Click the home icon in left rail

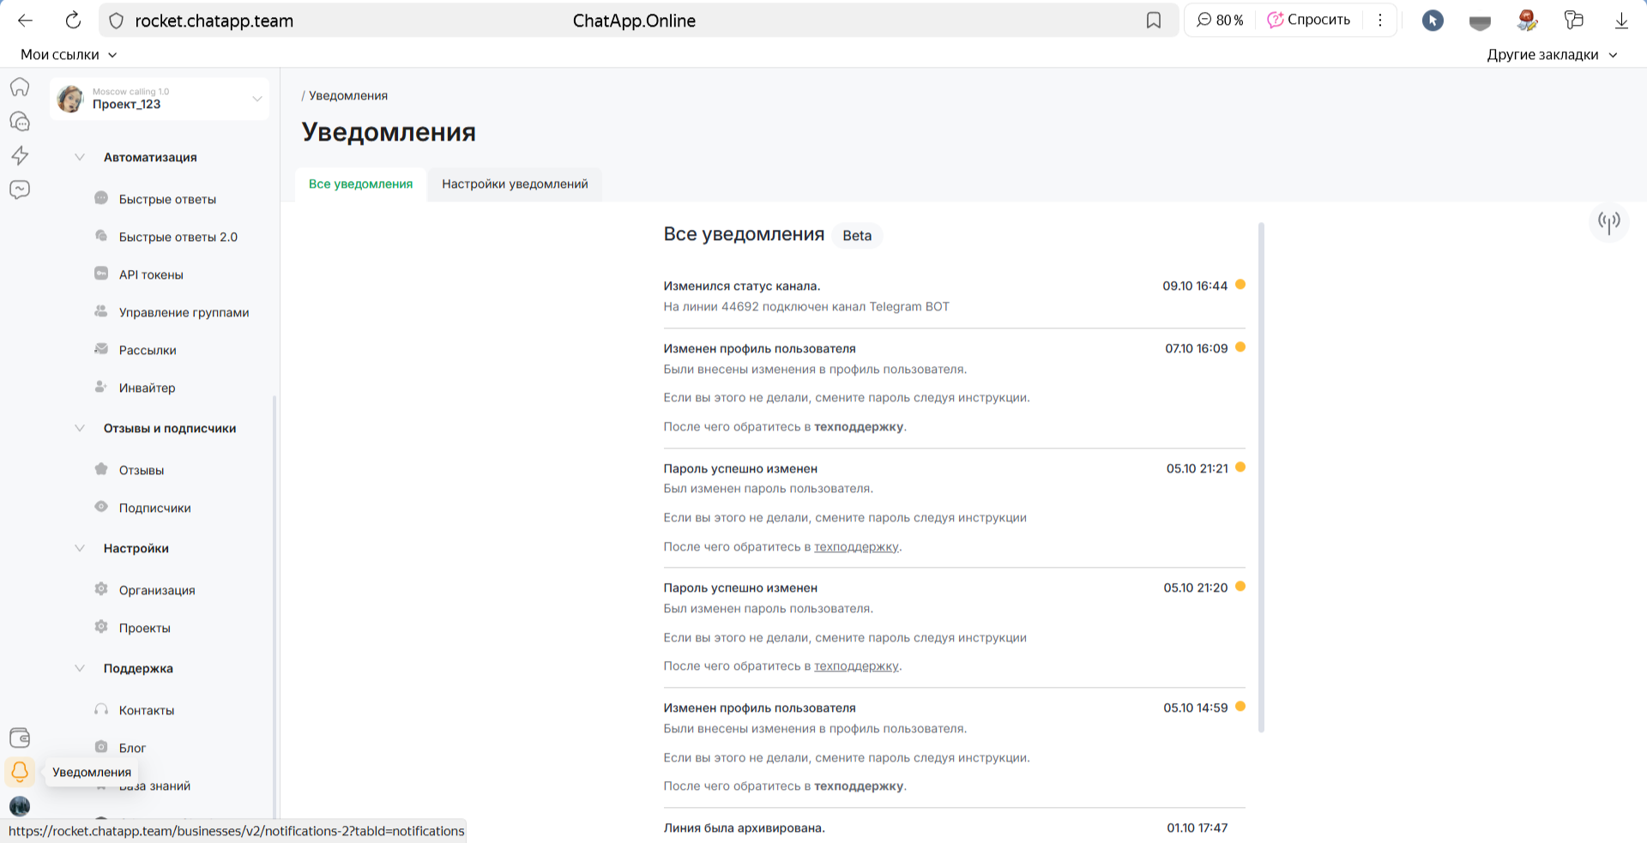point(20,87)
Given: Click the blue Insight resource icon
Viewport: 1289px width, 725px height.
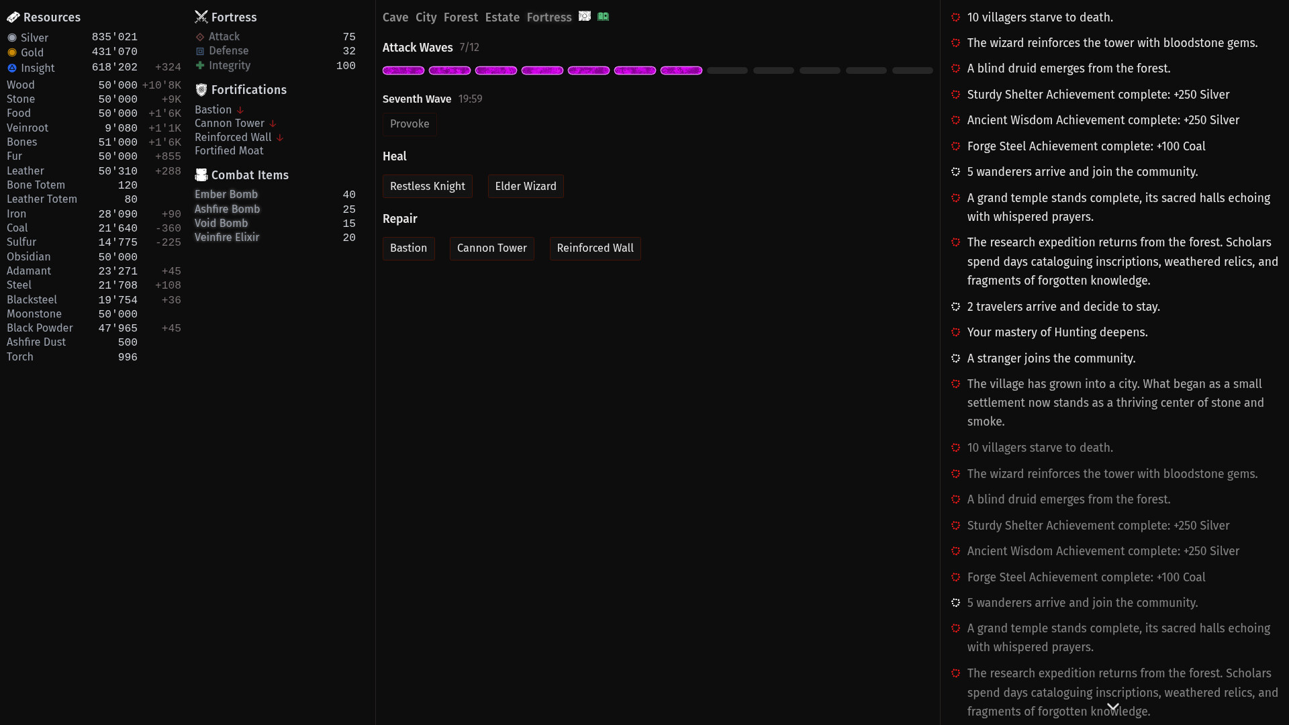Looking at the screenshot, I should tap(12, 68).
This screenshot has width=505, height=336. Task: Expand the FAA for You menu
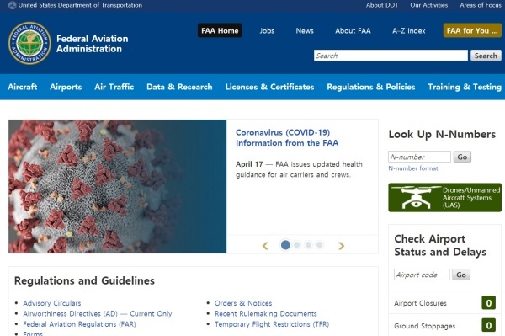click(x=472, y=30)
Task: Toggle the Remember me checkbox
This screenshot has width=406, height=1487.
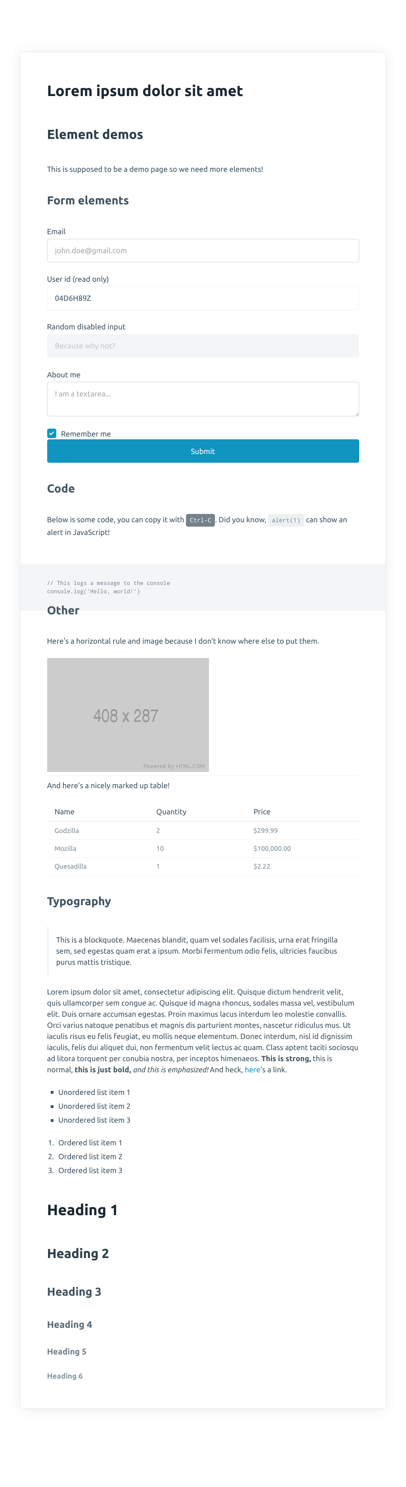Action: pos(52,433)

□ □ □

WHAT TO PRODUCE
Output exactly and only the lines from the line containing "Viewport: 1289px width, 725px height." to the end of the entries, both included, and omit every picture.

EXERCISE RESPONSE
Viewport: 1289px width, 725px height.
Looking at the screenshot, I should tap(12, 68).
This screenshot has width=505, height=336. Task: Expand the FAA for You menu
click(x=472, y=30)
Task: Toggle the Remember me checkbox
This screenshot has width=406, height=1487.
Action: pos(52,433)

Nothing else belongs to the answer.